In a video interview conducted in 2006, Sharham Ahari, who sold Zyprexa for two years at the beginning of the decade, described to me how the sales people would wangle the doctors into prescribing it. At the time, he recalled, his doctor clients were giving him a lot of grief over patients who were "flipping out" over the weight gain associated with the drug, along with the diabetes. "We were instructed to downplay side effects and focus on the efficacy of drug…to recommend the patient drink a glass a water before taking a pill before the meal and then after the meal in hopes the stomach would expand" and provide an easy way out of this obstacle to increased sales. When docs complained, he recalled, "I told them, ‘Our drug is state of the art. What's more important? You want them to get better or do you want them to stay the same--a thin psychotic patient or a fat stable patient.'"

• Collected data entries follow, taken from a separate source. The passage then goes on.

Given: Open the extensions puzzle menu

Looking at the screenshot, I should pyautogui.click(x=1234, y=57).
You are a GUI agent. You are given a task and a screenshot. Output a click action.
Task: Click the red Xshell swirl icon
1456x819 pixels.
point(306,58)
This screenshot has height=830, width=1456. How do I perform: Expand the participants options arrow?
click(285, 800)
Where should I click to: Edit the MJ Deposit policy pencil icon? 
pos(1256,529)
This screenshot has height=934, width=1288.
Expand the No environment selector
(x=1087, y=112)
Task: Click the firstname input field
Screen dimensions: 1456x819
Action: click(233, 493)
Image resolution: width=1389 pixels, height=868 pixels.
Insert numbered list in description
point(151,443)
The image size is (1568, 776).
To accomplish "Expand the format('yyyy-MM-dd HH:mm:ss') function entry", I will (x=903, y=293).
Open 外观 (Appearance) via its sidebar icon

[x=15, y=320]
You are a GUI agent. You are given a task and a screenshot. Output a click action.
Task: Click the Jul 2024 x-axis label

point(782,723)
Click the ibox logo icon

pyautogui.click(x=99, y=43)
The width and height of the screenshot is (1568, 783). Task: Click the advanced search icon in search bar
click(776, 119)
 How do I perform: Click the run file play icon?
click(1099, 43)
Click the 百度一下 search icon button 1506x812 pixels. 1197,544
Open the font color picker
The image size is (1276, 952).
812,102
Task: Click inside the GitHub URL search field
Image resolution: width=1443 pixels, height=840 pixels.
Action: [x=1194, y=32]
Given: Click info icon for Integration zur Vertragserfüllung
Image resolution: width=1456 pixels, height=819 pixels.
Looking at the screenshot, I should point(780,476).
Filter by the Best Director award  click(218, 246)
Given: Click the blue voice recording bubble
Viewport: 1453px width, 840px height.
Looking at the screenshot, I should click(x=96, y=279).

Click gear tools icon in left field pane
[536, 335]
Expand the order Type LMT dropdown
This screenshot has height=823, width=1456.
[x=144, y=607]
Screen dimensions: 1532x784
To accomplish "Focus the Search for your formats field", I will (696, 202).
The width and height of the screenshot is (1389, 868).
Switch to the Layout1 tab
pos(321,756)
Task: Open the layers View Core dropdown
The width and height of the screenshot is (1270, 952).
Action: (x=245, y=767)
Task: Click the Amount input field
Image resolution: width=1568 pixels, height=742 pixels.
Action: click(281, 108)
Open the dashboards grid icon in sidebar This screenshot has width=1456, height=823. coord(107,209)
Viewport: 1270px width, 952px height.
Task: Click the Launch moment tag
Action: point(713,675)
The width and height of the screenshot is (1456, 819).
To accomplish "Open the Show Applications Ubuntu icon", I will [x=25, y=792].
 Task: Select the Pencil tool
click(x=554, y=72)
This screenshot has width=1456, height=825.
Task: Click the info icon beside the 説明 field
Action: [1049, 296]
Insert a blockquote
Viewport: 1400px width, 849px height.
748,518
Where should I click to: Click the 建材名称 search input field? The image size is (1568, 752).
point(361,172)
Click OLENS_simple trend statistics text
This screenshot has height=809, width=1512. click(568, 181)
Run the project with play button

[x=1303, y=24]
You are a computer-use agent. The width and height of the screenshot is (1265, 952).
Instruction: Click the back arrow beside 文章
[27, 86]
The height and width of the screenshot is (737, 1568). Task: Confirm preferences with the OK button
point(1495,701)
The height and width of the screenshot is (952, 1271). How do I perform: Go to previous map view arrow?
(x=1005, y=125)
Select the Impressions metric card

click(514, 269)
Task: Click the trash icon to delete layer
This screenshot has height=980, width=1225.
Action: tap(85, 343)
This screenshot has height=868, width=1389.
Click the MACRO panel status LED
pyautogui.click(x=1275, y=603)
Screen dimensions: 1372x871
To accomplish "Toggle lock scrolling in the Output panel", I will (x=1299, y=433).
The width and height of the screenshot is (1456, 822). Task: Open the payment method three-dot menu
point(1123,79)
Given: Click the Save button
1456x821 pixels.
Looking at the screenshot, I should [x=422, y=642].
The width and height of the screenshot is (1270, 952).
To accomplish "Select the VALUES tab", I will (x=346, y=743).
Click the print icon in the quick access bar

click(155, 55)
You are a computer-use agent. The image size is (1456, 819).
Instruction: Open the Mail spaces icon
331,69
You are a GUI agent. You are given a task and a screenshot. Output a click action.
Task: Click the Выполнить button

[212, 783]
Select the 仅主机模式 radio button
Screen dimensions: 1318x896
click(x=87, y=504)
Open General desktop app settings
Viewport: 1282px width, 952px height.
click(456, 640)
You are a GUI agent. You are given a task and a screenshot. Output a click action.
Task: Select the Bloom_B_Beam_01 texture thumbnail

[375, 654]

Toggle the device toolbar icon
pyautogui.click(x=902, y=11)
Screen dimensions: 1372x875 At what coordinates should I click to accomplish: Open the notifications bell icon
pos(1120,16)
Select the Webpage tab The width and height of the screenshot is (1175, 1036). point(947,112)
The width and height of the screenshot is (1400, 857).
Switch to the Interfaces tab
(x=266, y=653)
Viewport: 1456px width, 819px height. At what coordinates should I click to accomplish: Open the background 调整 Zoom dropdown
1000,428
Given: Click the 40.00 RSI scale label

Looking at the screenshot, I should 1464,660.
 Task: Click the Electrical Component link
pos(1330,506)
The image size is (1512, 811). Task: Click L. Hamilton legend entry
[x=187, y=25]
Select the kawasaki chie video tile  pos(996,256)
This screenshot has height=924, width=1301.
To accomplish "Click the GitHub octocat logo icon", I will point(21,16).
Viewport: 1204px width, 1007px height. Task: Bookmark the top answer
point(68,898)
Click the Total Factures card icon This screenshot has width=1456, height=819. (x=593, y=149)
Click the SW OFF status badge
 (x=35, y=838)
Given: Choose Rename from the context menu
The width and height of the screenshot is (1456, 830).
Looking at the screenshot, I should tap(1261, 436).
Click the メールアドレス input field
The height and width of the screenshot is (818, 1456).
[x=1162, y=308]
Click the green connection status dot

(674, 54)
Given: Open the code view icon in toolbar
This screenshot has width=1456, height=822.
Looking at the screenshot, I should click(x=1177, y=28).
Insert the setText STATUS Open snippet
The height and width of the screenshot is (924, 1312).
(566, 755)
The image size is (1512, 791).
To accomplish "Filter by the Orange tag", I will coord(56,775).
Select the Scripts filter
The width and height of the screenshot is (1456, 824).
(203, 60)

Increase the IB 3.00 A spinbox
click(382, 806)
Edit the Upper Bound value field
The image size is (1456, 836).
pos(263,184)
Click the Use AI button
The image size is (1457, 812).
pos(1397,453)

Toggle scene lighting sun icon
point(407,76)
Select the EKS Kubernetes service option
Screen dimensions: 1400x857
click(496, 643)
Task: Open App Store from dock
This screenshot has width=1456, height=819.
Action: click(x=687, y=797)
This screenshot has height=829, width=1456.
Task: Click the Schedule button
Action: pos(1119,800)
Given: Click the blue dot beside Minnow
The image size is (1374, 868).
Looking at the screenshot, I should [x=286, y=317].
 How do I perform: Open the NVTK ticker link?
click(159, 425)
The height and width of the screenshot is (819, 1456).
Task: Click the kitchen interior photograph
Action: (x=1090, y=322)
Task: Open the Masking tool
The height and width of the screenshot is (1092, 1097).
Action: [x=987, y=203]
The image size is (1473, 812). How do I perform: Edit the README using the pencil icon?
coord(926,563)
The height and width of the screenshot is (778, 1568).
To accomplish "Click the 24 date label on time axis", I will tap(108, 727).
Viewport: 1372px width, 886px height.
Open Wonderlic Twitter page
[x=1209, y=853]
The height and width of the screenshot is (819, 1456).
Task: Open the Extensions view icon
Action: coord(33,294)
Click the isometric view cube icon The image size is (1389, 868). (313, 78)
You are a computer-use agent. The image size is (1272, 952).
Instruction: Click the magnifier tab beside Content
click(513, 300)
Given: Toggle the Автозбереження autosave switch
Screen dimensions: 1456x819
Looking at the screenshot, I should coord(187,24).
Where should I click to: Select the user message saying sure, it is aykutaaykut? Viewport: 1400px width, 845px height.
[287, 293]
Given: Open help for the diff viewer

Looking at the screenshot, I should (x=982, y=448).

For the drug companies, Shahrman says, the decision to continue pushing the drug despite side effects is matter of cost benefit analysis: Whether you will make more money by continuing to market the drug for off-label use, and perhaps defending against lawsuits, than you would otherwise. In the case of Zyprexa, in January 2009, Lilly settled a lawsuit brought by with the US Justice Department, agreeing to pay $1.4 billion, including "a criminal fine of $515 million, the largest ever in a health care case, and the largest criminal fine for an individual corporation ever imposed in a United States criminal prosecution of any kind,''the Department of Justice said in announcing the settlement." But Lilly's sale of Zyprexa in that year alone were over $1.8 billion.

Turning people into zombies

As it turns out, the atypical antipsychotics may not even be the best choice for people with genuine, undisputed psychosis.

A growing number of health professionals have come to think these drugs are not really as effective as older less expensive medicines which they have replaced, that they themselves produce side effects that cause other sorts of diseases such as diabetes and plunge the patient deeper into the gloomy world of serious mental disorder. Along with stories of success comes reports of people turned into virtual zombies.

Elliott reports in Mother Jones: "After another large analysis in The Lancet found that most atypicals actually performed worse than older drugs, two senior British psychiatrists penned a damning editorial that ran in the same issue. Dr. Peter Tyrer, the editor of the British Journal of Psychiatry, and Dr. Tim Kendall of the Royal College of Psychiatrists wrote: "The spurious invention of the atypicals can now be regarded as invention only, cleverly manipulated by the drug industry for marketing purposes and only now being exposed."

Bottom line: Stop Big Pharma and the parasitic shrink community from wantonly pushing these pills across the population."